Similarly, writing ${\psi}(x)$ for a polynomial of order $q$, \[{\psi}(x) = 1+{\psi}_1 x +{\psi}_2 x^2 + \dots +{\psi}_q x^q,\] the MA(q) equation M3 is equivalent to

[M3$^\prime$] ${\quad\quad\quad}Y_n = {\psi}(B) \epsilon_n$.
Additionally, if $g(x)$ is a function defined by the Taylor series expansion \[g(x)= g_0 + g_1 x + g_2 x^2 + g_3 x^3 + g_4 x^4 + \dots,\] we can write the stationary causal linear process equation [M7] as

[M7$^\prime$] ${\quad\quad\quad}Y_n = \mu + g(B)\epsilon_n$.
Whatever skills you have acquired, or acquire during this course, about working with Taylor series expansions will help you understand AR and MA models, and ARMA models that combine both autoregressive and moving average features.

4.3 The general ARMA model

Putting together M1 and M3 suggests an autoregressive moving average ARMA(p,q) model given by

[M9] ${\quad\quad\quad}Y_n = {\phi}_1 Y_{n-1}+{\phi}_2Y_{n-2}+\dots+{\phi}_pY_{n-p} + \epsilon_n +{\psi}_1 \epsilon_{n-1} +\dots+{\psi}_q\epsilon_{n-q}$,

where $\{\epsilon_n\}$ is a white noise process. Using the backshift operator, we can write this more succinctly as

[M9$^\prime$] ${\quad\quad\quad}{\phi}(B) Y_n = {\psi}(B) \epsilon_n$.
Experience with data analysis suggests that models with both AR and MA components often fit data better than a pure AR or MA process.
The general stationanary ARMA(p,q) also has a mean $\mu$ so we get

[M9$^{\prime\prime}$] ${\quad\quad\quad}{\phi}(B) (Y_n-\mu) = {\psi}(B) \epsilon_n$.

4.3.1 Exercise: Carry out the following steps to obtain the MA($\infty$) representation and the autocovariance function of the ARMA(1,1) model,

\[ Y_n = {\phi}Y_{n-1} + \epsilon_n + {\psi}\epsilon_{n-1}.\]

Formally, we can write \[ (1-{\phi}B)Y_n = (1+{\psi}B)\epsilon_n,\] which algebraically is equivalent to \[Y_n = \left(\frac{1+{\psi}B}{1-{\phi}B}\right)\epsilon_n.\] We write this as \[Y_n = g(B) \epsilon_n,\] where \[ g(x) = \left(\frac{1+{\psi}x}{1-{\phi}x}\right).\] To make sense of $g(B)$ we need to work out the Taylor series expansion, \[g(x) = g_0 + g_1 x + g_2 x^2 + g_3 x^3 + \dots\] Do this either by hand or using your favorite math software.

* [EXERCISE 1]
In the passage on ARMA models, what does experience with data analysis suggest about models with both AR and MA components?
* [EXERCISE 2]
Restate more briefly the paragraph of the passage on ARMA models that begins "Whatever skills you have acquired", keeping its main facts.
Answer from the passage on ARMA models alone.

* [INFORMATION SHOWN]
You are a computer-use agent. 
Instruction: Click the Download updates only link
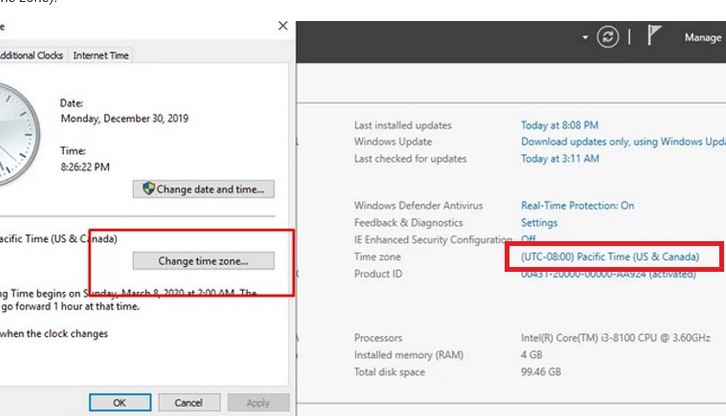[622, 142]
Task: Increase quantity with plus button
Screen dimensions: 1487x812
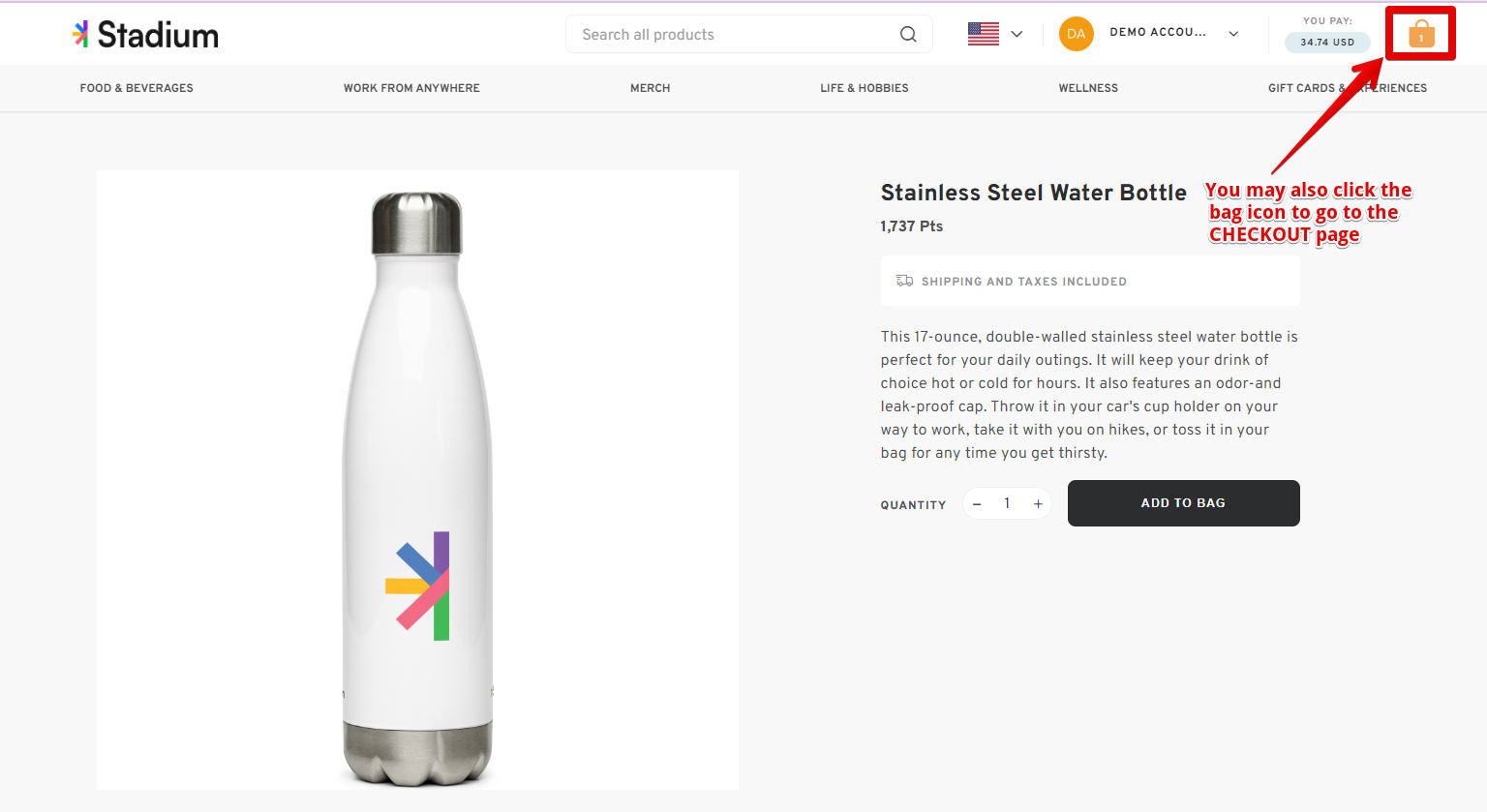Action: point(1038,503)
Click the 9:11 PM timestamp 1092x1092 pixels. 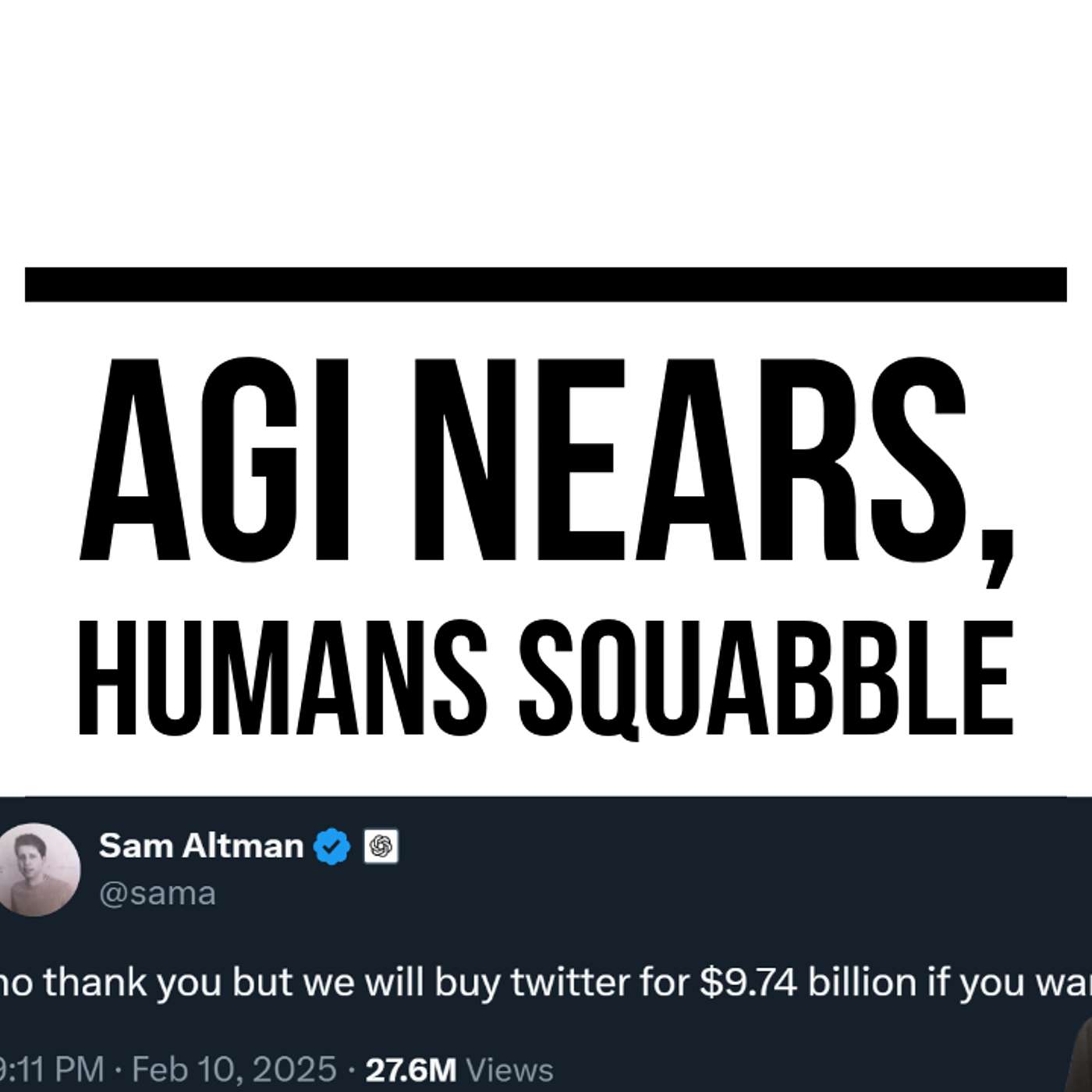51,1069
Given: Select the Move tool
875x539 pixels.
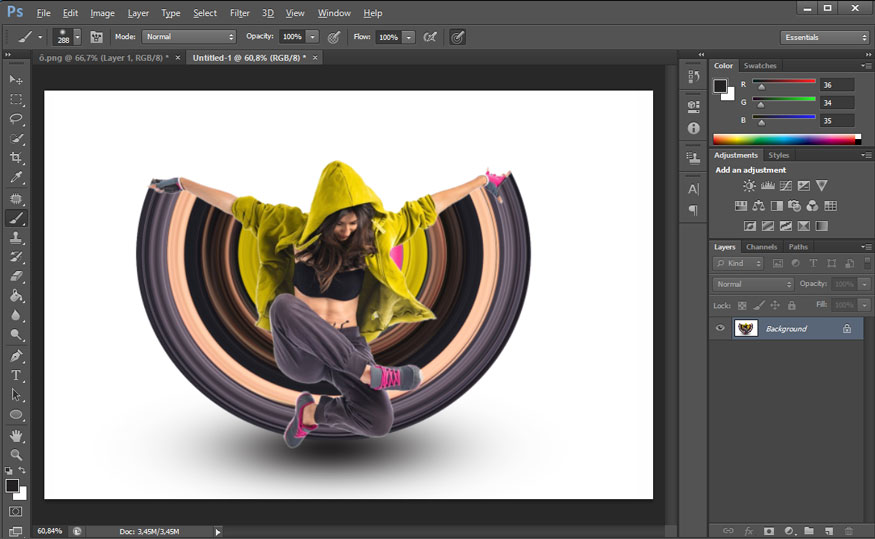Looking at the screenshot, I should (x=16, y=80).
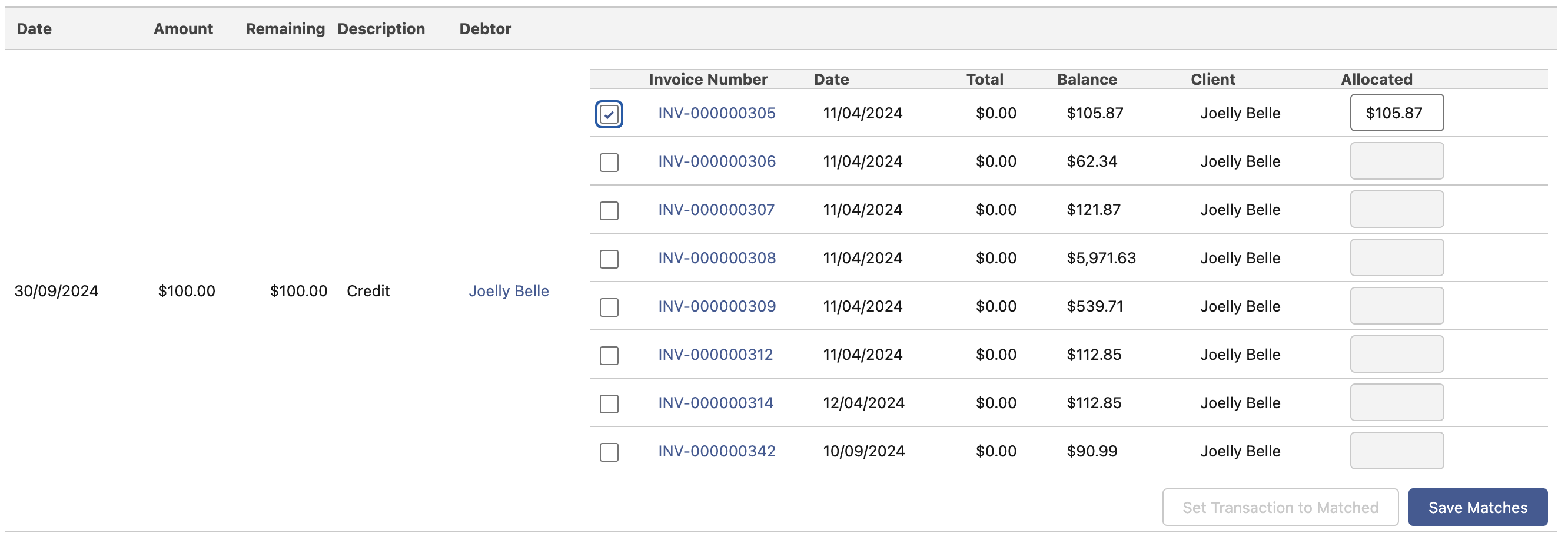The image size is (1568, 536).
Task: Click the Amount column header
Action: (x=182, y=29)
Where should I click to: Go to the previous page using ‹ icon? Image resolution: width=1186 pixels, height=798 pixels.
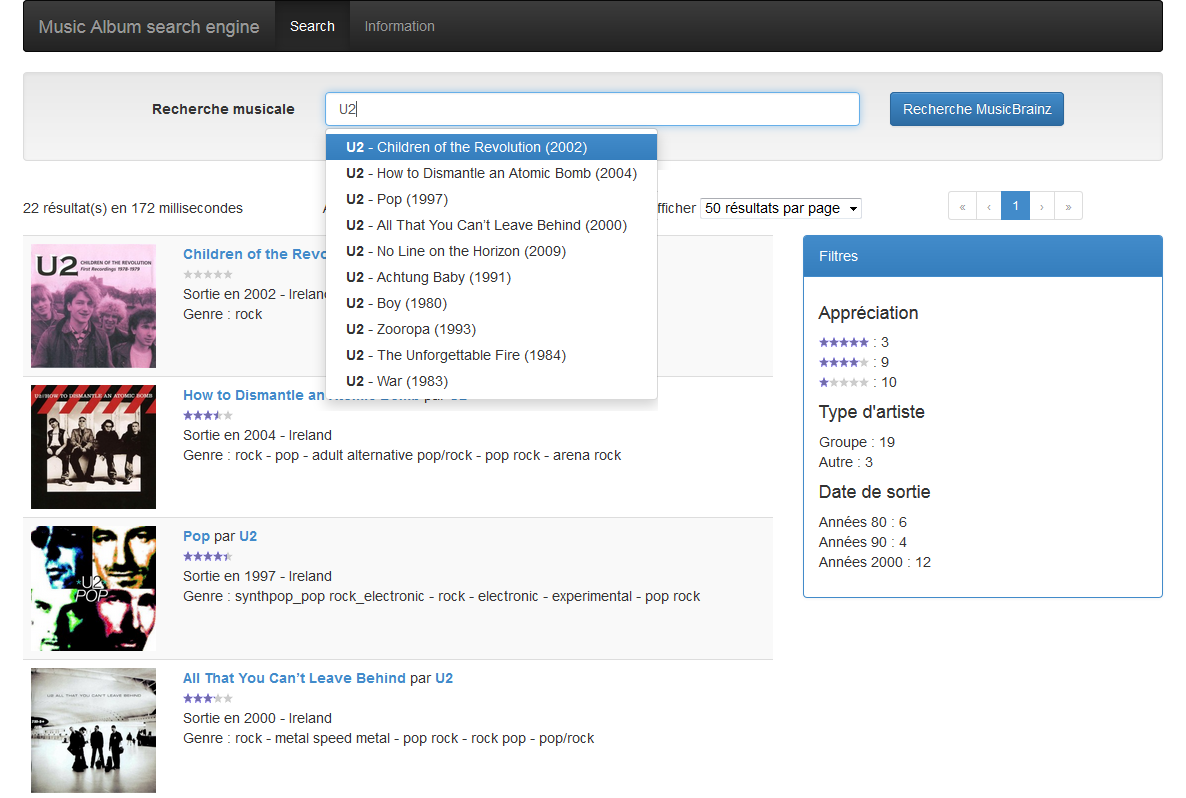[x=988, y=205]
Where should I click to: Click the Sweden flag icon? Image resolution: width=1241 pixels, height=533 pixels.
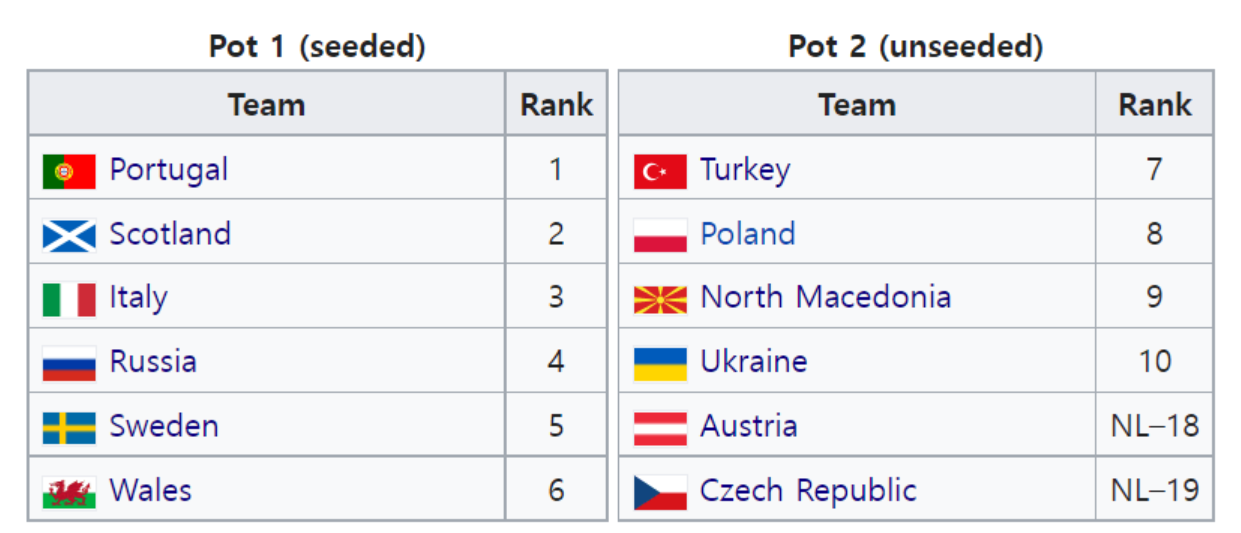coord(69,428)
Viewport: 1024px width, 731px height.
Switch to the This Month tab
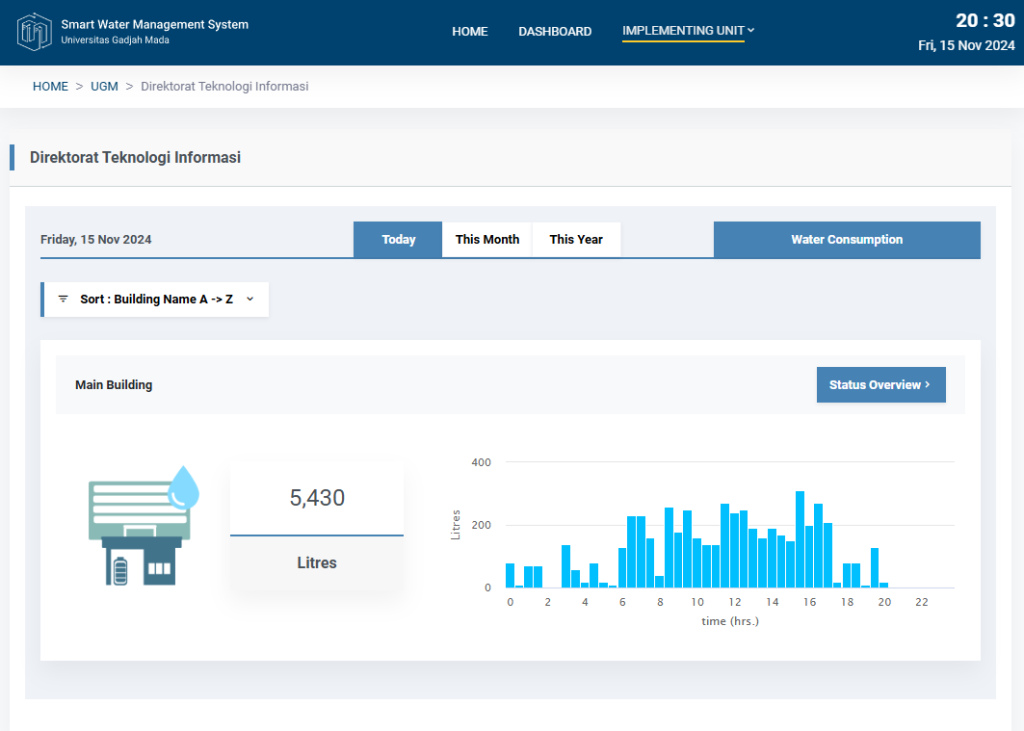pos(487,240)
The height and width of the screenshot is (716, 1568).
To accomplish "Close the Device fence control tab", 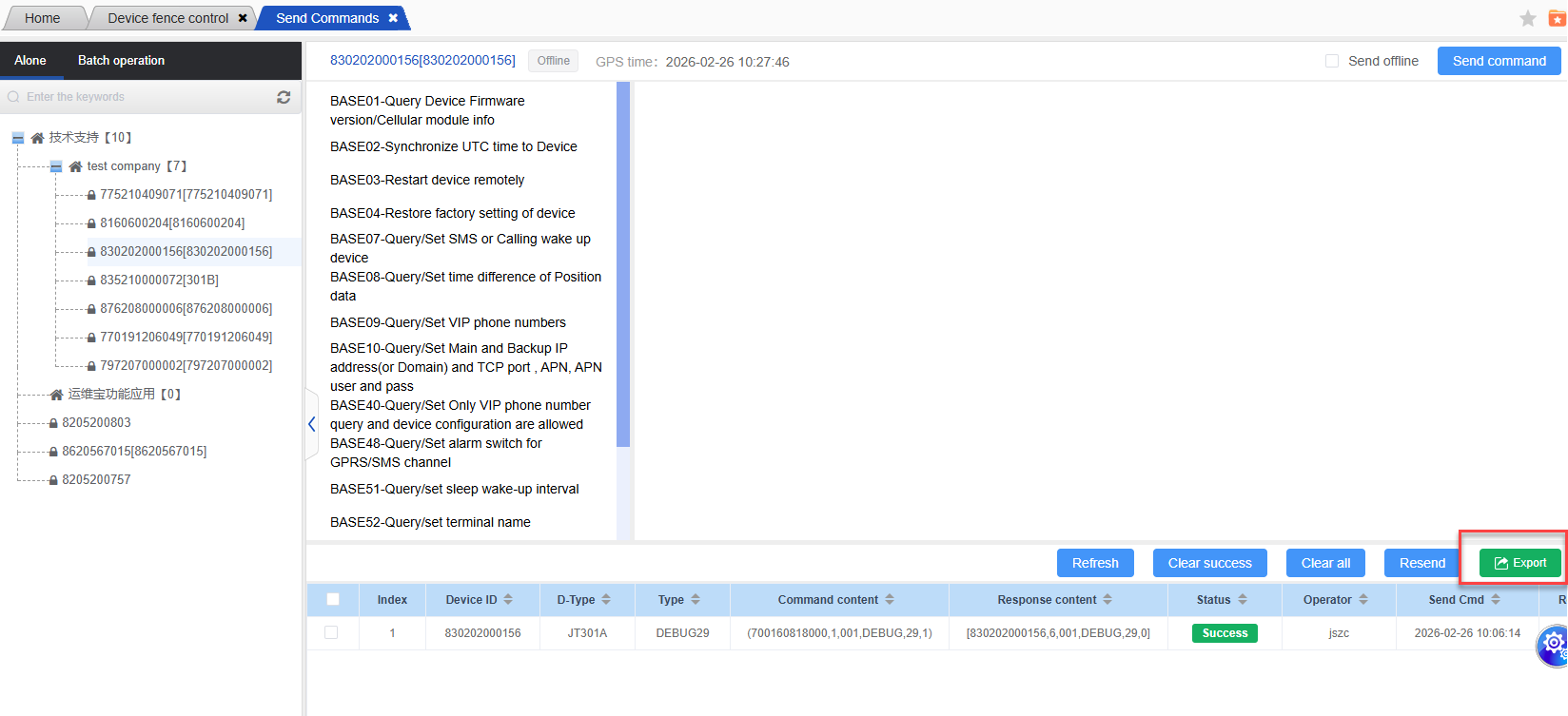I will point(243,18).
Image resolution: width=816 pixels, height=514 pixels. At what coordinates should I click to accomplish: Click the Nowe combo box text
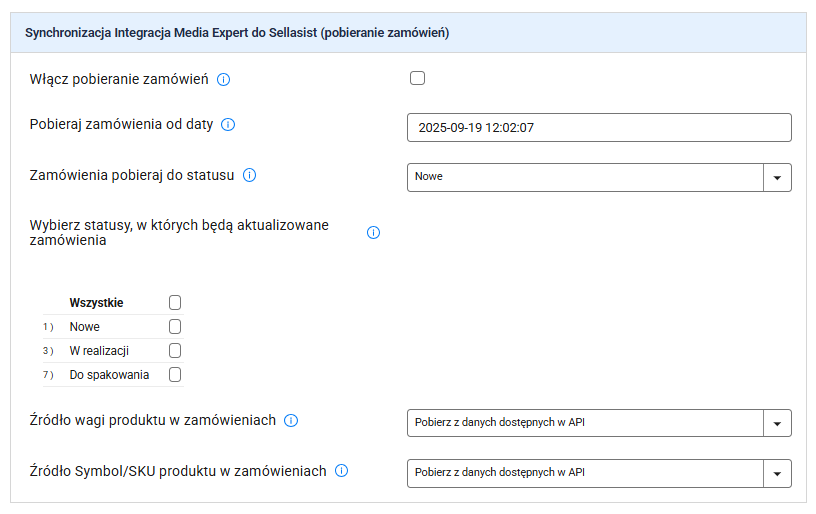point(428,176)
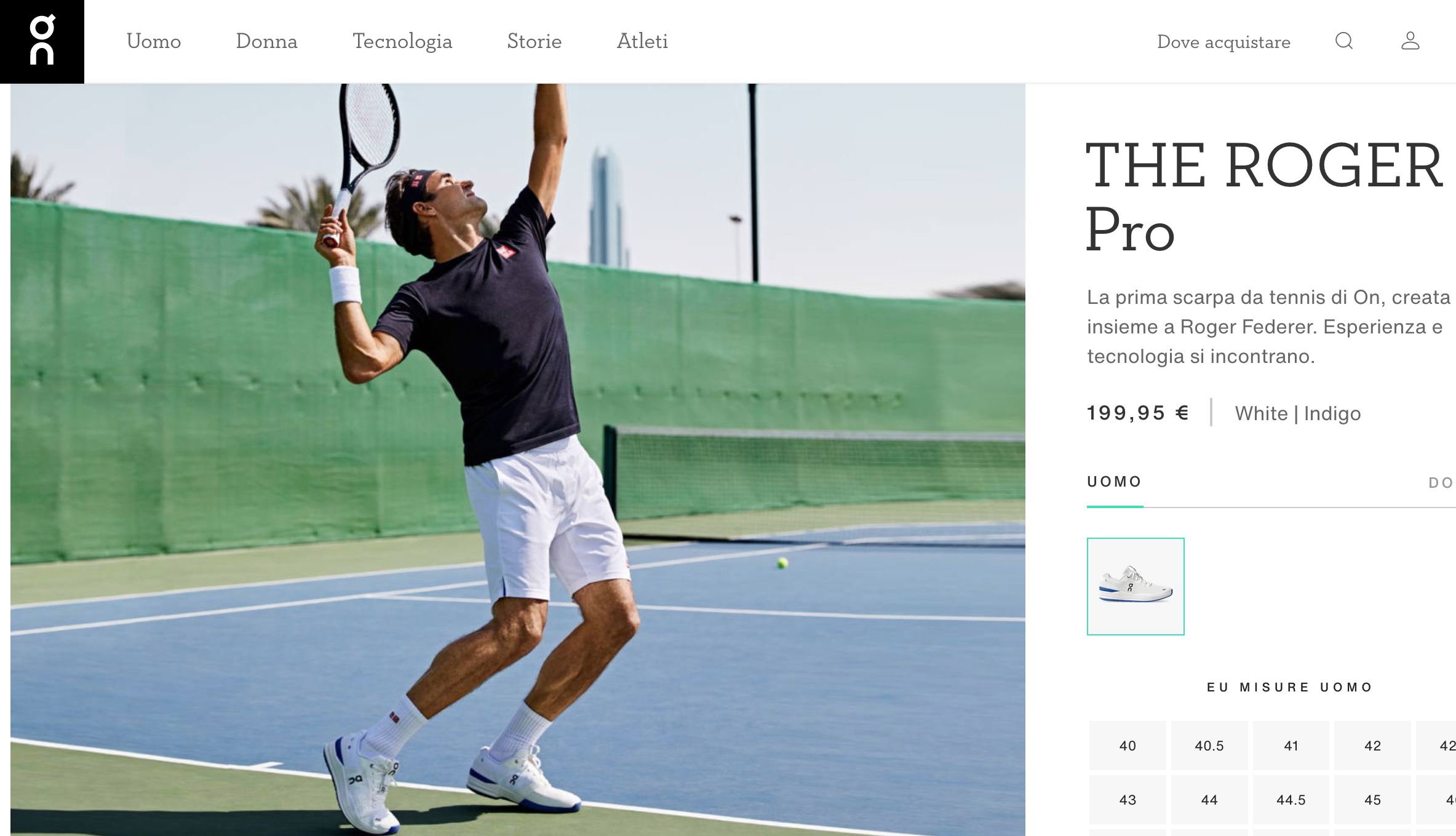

* [EXPECTED ANSWER 1]
They often fit data better than a pure AR or MA process.

* [EXPECTED ANSWER 2]
Skill with Taylor series expansions, whether you have it already or gain it in this course, helps in understanding AR and MA models and the ARMA models that combine autoregressive and moving average features.